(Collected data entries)
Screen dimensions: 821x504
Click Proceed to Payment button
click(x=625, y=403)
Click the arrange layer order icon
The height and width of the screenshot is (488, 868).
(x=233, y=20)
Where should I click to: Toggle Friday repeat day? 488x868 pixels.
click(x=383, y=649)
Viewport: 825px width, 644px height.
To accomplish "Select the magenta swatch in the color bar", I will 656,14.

==

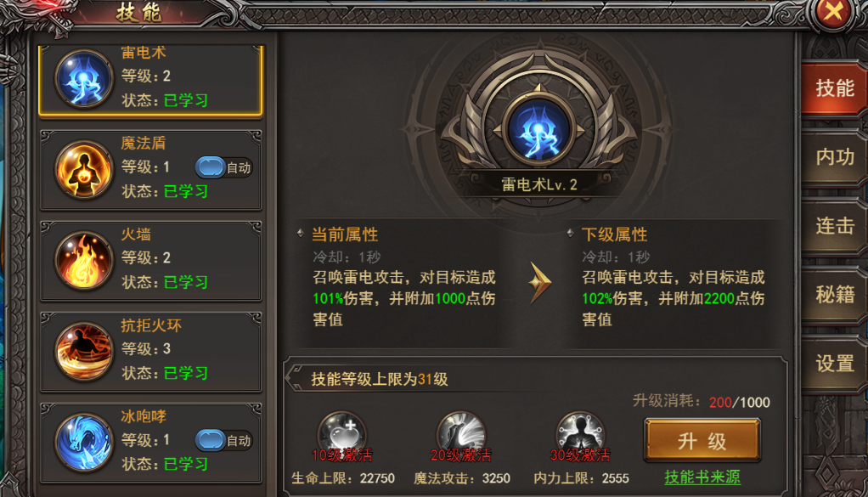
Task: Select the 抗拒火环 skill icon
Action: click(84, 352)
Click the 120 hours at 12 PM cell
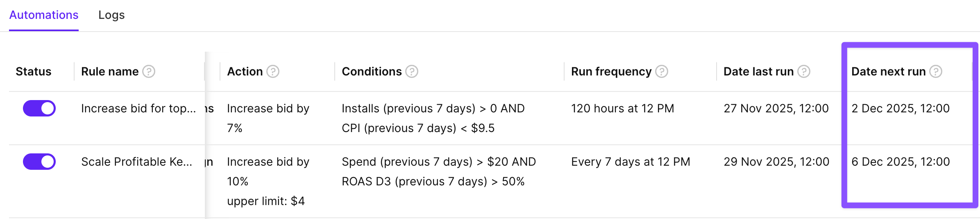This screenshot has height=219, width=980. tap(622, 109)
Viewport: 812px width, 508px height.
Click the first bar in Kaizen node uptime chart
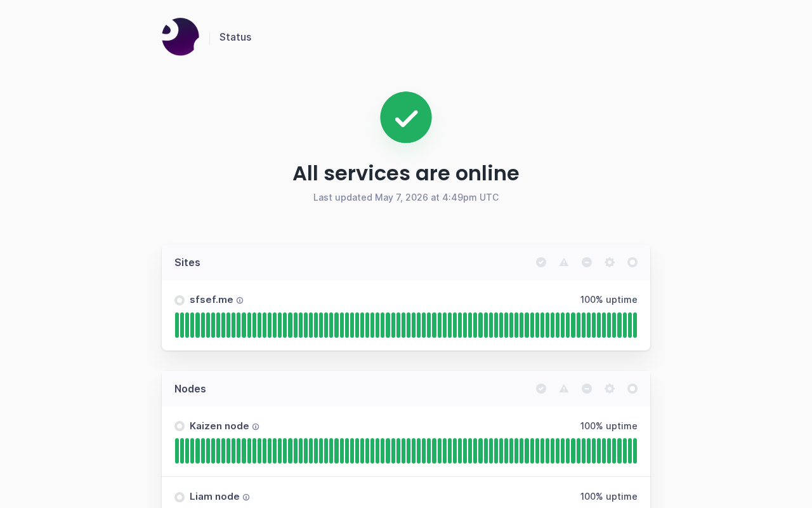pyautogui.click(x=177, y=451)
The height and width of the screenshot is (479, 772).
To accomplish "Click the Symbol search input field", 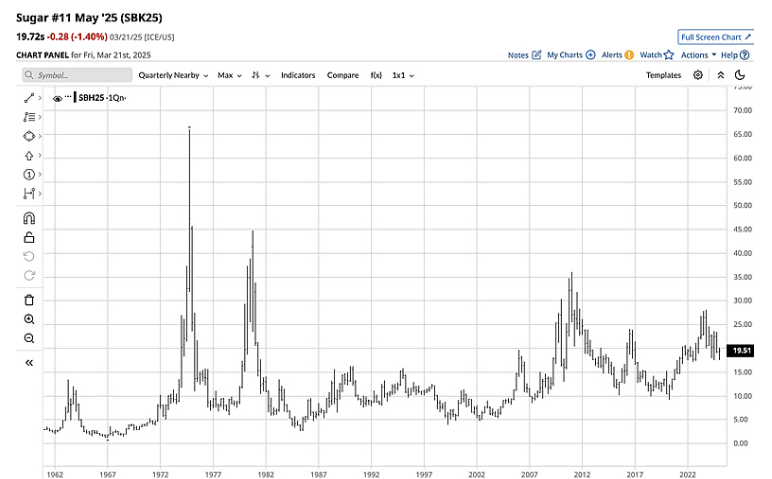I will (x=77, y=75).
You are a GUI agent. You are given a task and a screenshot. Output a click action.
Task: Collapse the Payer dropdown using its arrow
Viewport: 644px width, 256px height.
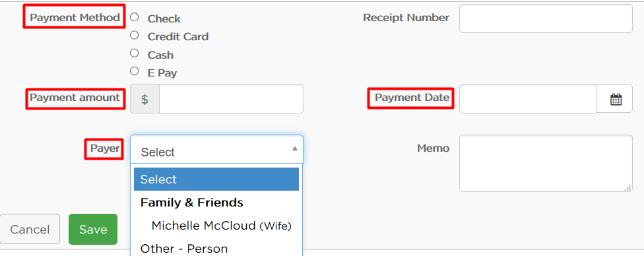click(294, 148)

• ASSIGNED TASK: Extract from the records above the lines from the one containing "Screen dimensions: 821x504" to the one containing "Viewport: 825px width, 644px height.", both lines included, exactly as they appear and with nothing else.

• FINAL ANSWER:
Screen dimensions: 821x504
Click Proceed to Payment button
click(x=625, y=403)
Click the arrange layer order icon
The height and width of the screenshot is (488, 868).
(x=233, y=20)
Where should I click to: Toggle Friday repeat day? 488x868 pixels.
click(x=383, y=649)
Viewport: 825px width, 644px height.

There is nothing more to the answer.